Les visas dorés sont devenus une véritable aubaine pour les investisseurs étrangers désireux de s’installer en Suisse. Depuis 2023, le nombre de permis de séjour accordés aux fortunes internationales a augmenté de 22%. Un phénomène qui suscite à la fois des intérêts économiques et des questions éthiques.
Le phénomène des « visas dorés », qui permet à des ressortissants étrangers fortunés de séjourner en Suisse contre le paiement d’impôts substantiels, a pris une ampleur considérable. Ces permis sont destinés à attirer des investisseurs capables de contribuer significativement à l’économie locale, mais la pratique soulève également des préoccupations, notamment en ce qui concerne la transparence fiscale et les inégalités sociales.

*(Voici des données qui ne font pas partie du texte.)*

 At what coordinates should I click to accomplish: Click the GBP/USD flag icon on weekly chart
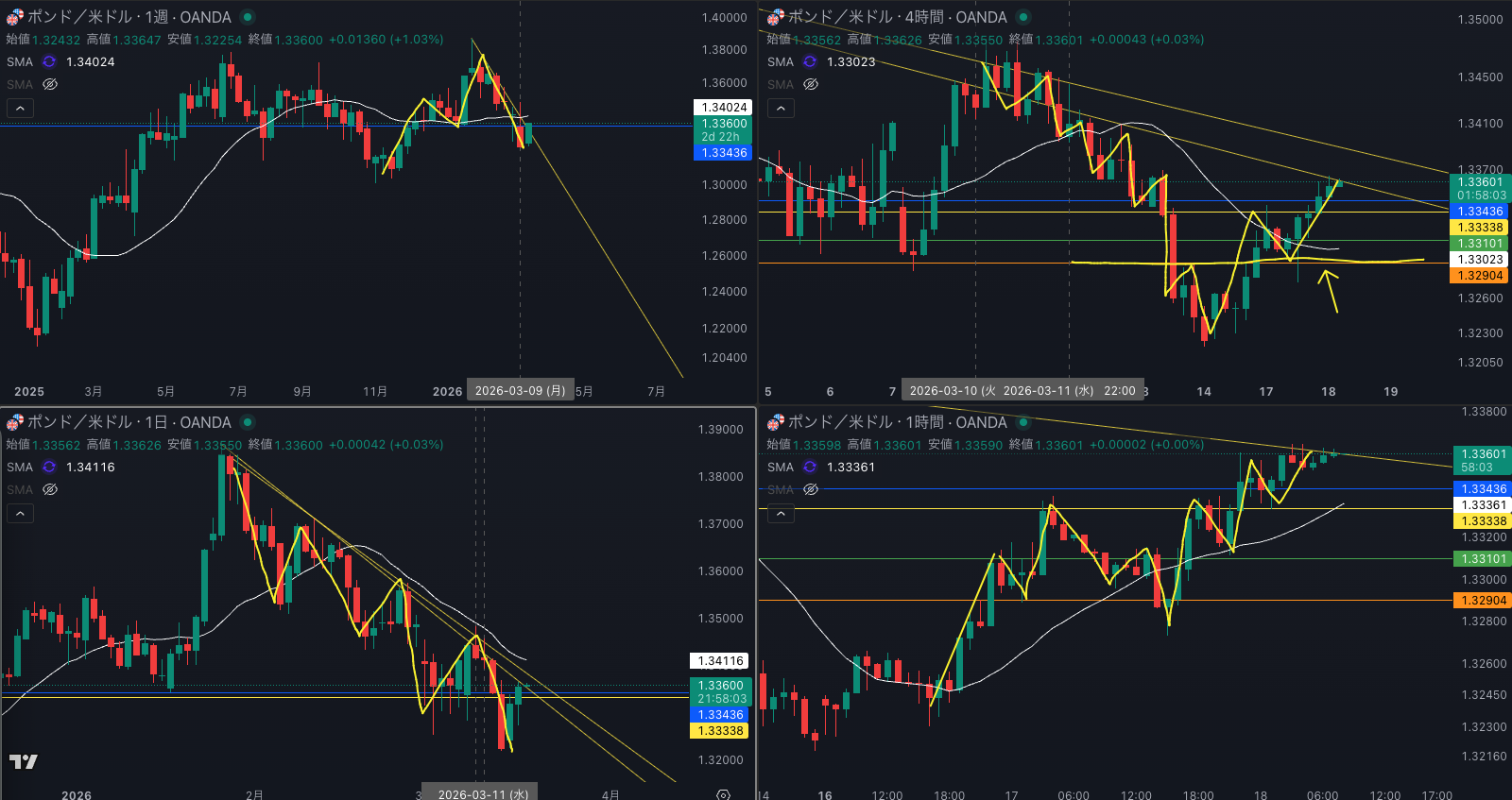[14, 17]
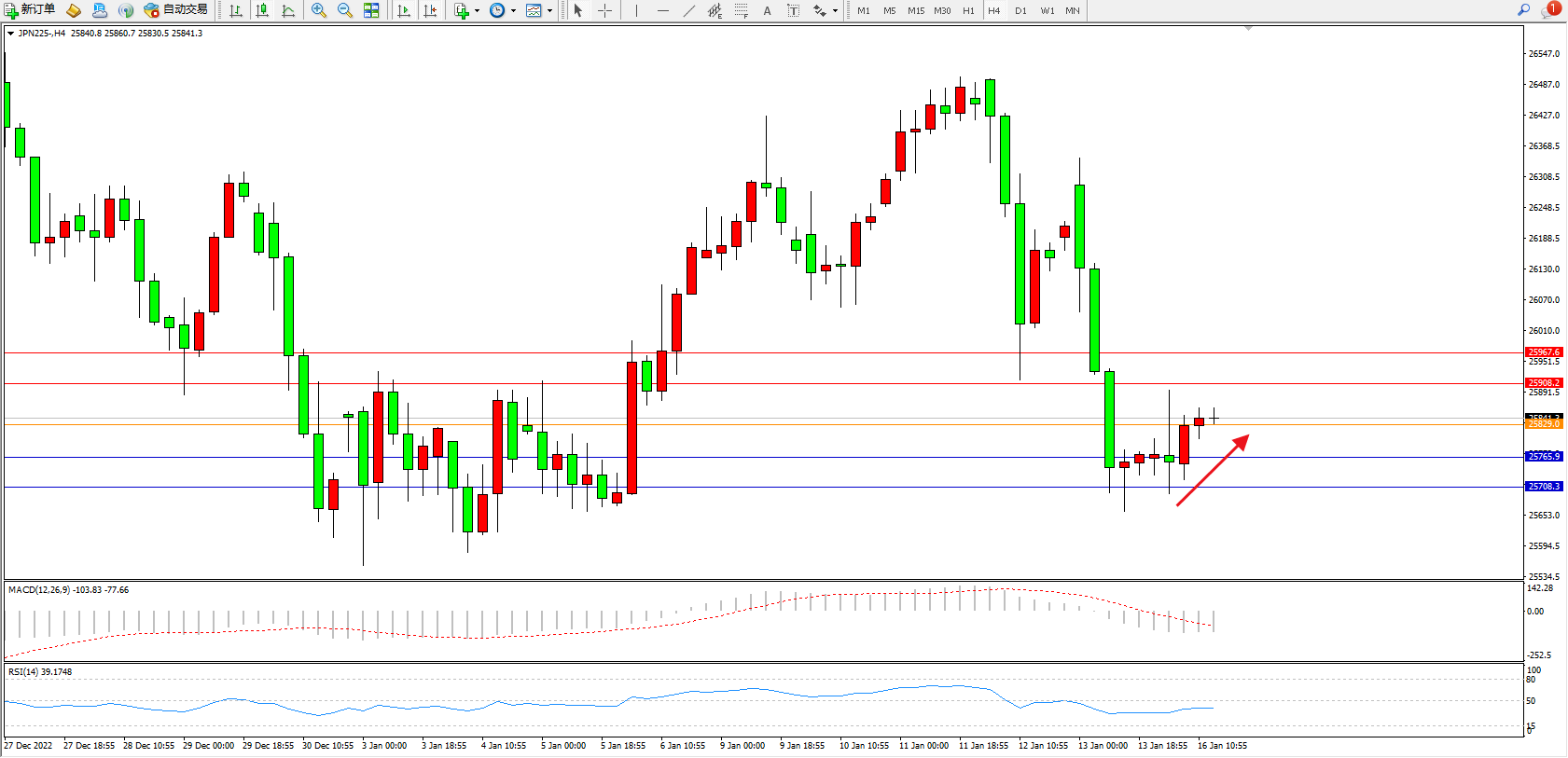
Task: Click the zoom out magnifier icon
Action: tap(344, 10)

Les grandes tendances des visas dorés en Suisse
Depuis l’introduction de ce système en 2008, la Suisse a séduit une clientèle de plus en plus variée. Selon un article du Tages-Anzeiger, le nombre de permis de séjour achetés a grimpé de 22% depuis 2023, avec 496 bénéficiaires recensés en 2024. Genève, bastion des visas dorés, abrite plus de 100 d’entre eux, suivie par le Valais, le Tessin, Vaud et Zoug, rapporte 20 Minutes.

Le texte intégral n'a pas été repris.